In my experience, most of the time the leader of a community organization feels their board is at best work and at worst harmful. We feel so strapped for time, caught in our little hamster wheel, that keeping a group of well-intentioned volunteers informed enough to give us good advice can be as challenging as that mosquito that you can’t find at night.

We hear horror stories of boards gone rogue. As is usually the case, this is an extreme outlier. I have known dozens of boards and I would say they fall into a normal distribution. Most are ‘ok’. There are a few at the extremes; really good and really bad.

Really bad looks like extreme disengagement or willful interference for personal (often emotional) gain. Look to the Performance Imperative, for a guidebook to great. “Executives and boards embrace their responsibility to deliver meaningful, measurable and financially sustainable results.
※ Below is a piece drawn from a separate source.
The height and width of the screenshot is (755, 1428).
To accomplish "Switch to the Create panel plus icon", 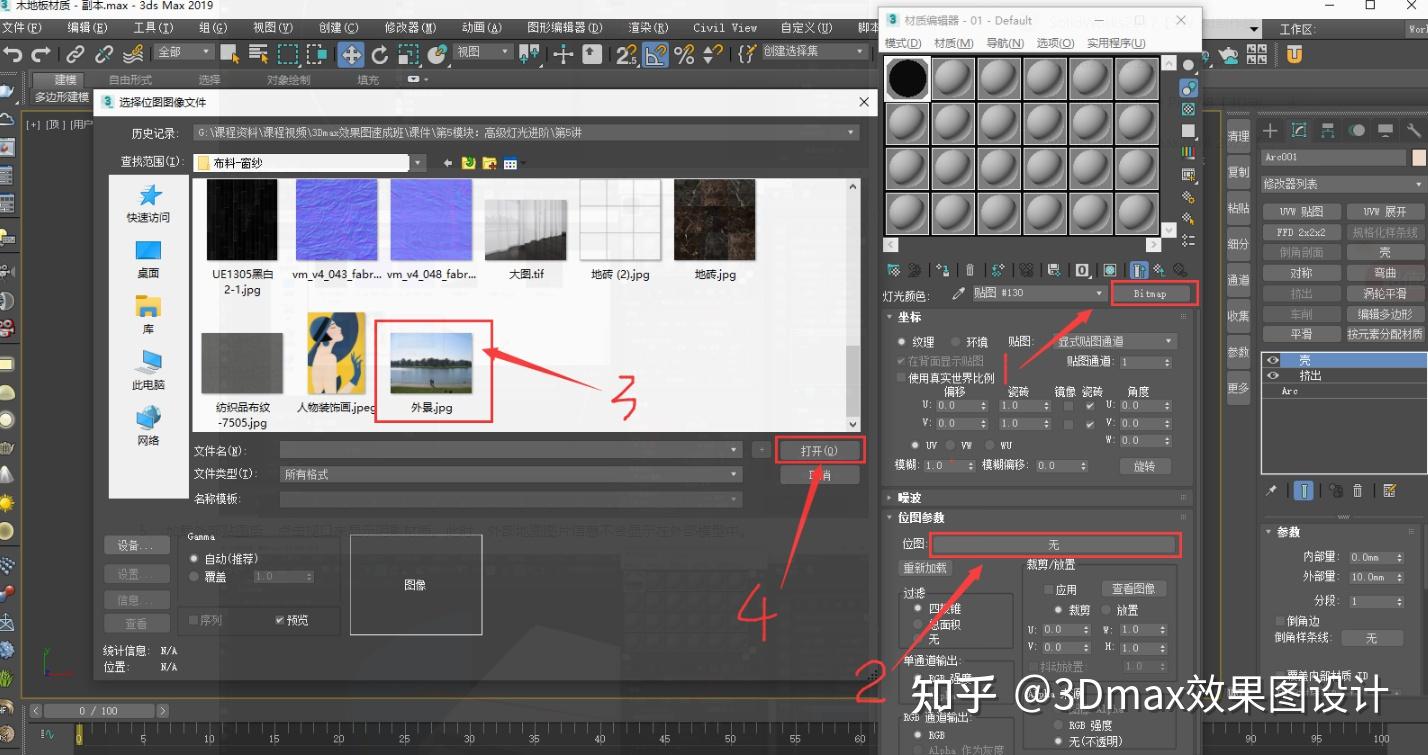I will point(1272,130).
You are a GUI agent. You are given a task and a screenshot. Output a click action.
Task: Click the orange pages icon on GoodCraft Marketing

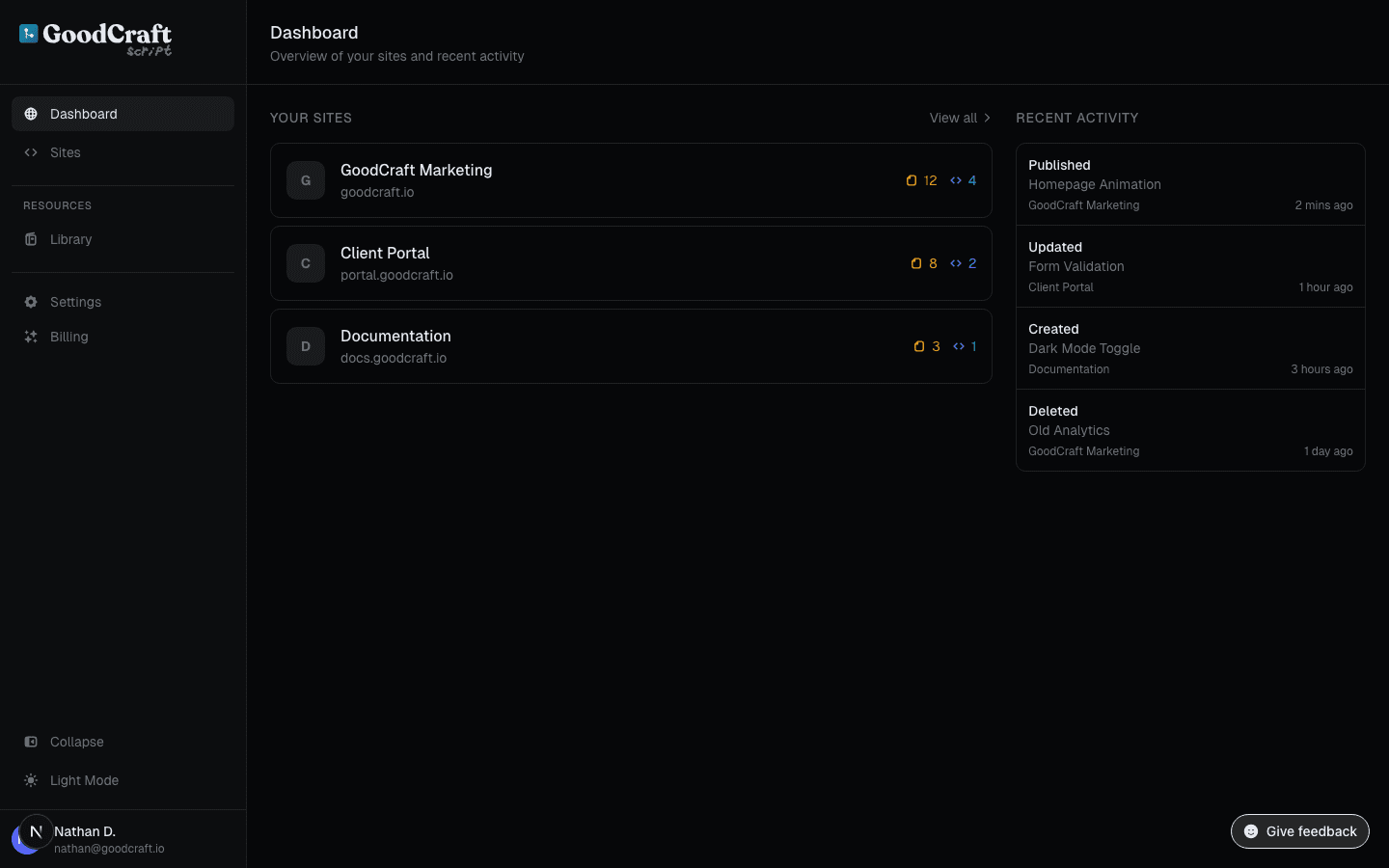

Executives and boards constantly assess not only what the organization should be doing but also what it should stop doing.” We’re doing good, but are we doing good enough?

My top 5 governance tips

  1. Be willing to get the small stuff wrong, so you can get the big stuff right.
  2. Ask tough questions: Are we having enough of an impact for the resources? Is this the best way to achieve our desired results? What would you say if you were not afraid?
  3. Do not place being ‘nice’ above being effective. Whose interests are your primary concern, the organization, your one staff (the ED/CEO), the clients? Being nice to one can cause unintentional harm to the other(s).
  4. Hire slowly, fire fast. This applies to staff and volunteers. I’m a big fan of informed consent. For board members, there should be a mutual interview to see goodness of fit, passion, then skills. If volunteers or staff are not doing a good enough job, for those we are meant to serve, go your separate ways. Really and truly, no one is irreplaceable.
  5. Stack the board with challengers of the status quo. Board work is about vision and future direction, not about implementation.

Please challenge staff leadership and the organization. I know you don’t get paid, but its your job. With that said, make sure your challenge is for the right reasons; to achieve optimal performance and not a power trip.

If we are performing well, make sure we feel the love, are properly remunerated, and that we’re doing ok: this really is hard work. We are human and we care deeply about our work; but we’re not martyrs and we need to perform. If we are not performing, act. You owe it to our clients.

We should always be doing a better job, no matter how good we are to begin with. I realize this sounds tiring, but if work anywhere is worth this discipline it’s the work of improving human lives.